Coroutine

參照 wiki 所述 :

Coroutines are computer program components that generalize subroutines for non-preemptive multitasking, by allowing execution to be suspended and resumed

程式可以透過 coroutine 實現 concurrency ( 非 parallelism )。
透過此可以在指定進入點以及離開點實現 non-preemptive multitasking ( 只能等待自己放棄資源其他爭奪的程式才能使用其資源 )，也就是說在只要進入所寫定紀錄點即可確保離開前不會被其他 generator 搶佔。

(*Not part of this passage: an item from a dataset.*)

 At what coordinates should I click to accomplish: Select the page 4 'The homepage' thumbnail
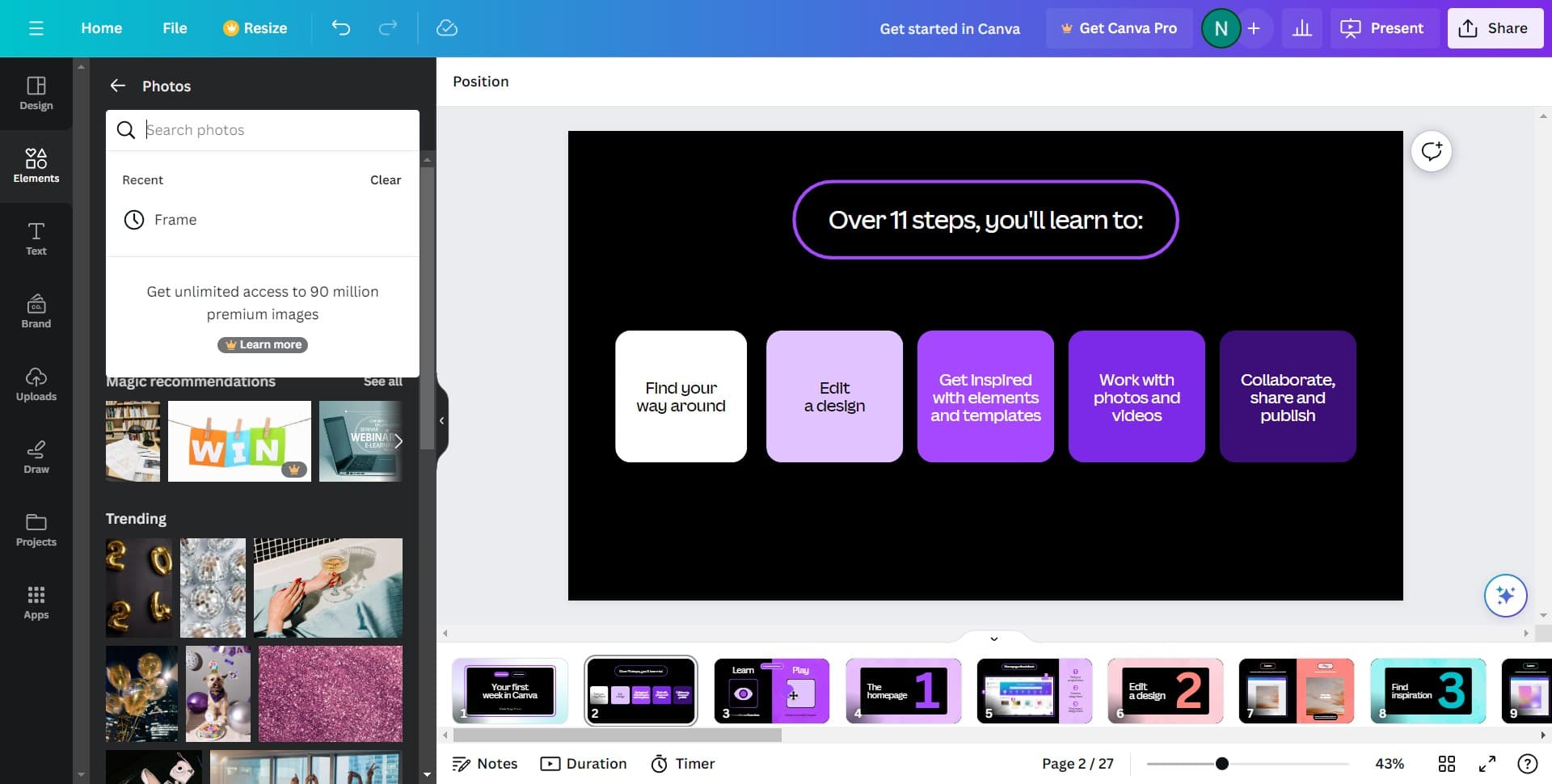903,691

但如果在 OS 中以multi-thread 運作 coroutine 還是要考慮 critical section 問題。

通常使用 Coroutine 會運作在目標為 hard-realtime context 之系統。

hard-realtime context
switching between coroutines need not involve any system calls or any blocking calls whatsoever

在呼叫 system call 時會從 user mode 切換成 kernel mode ，並在結束之後再切回 user mode ，而程式本身此種切換會造成大量成本，源自於其兩種不同段程式碼，要考慮 cache miss 以及 page fault 情況。

Job vs Deferred

以下參考 Kotlin 所定義做為參考

一個正在被執行之過程可封裝成 Job

                                                      wait children
    +-----+       start      +--------+   complete   +-------------+  finish  +-----------+
    | New | ---------------> | Active | -----------> | Completing  | -------> | Completed |
    +-----+                  +--------+              +-------------+          +-----------+
       |                         |                         |
       | cancel                  | cancel                  | cancel
       V                         V                         |
  +-----------+   finish   +------------+                  |
  | Cancelled | <--------- | Cancelling | <----------------+
  |(completed)|            +------------+
  +-----------+

而 Deferred 可享成一種 Job 的種類，在 Deferred 結束完成後提供返回值

   +-----+       start      +--------+   complete  +-------------+ finish +-----------+
   | New | ---------------> | Active | ----------> | Completing  | ---+-> | Resolved  |
   +-----+                  +--------+             +-------------+    |   |(completed)|
      |                         |                        |            |   +-----------+
      | cancel                  | cancel                 | cancel     |
      V                         V                        |            |   +-----------+
 +-----------+   finish   +------------+                 |            +-> |  Failed   |
 | Cancelled | <--------- | Cancelling | <---------------+                |(completed)|
 |(completed)|            +------------+                                  +-----------+
 +-----------+

Implementation method

傳統語言例如 C 並沒有 coroutine 的函式庫或者直接支援此類操作。( C++ 存在 library Boost Context ) 。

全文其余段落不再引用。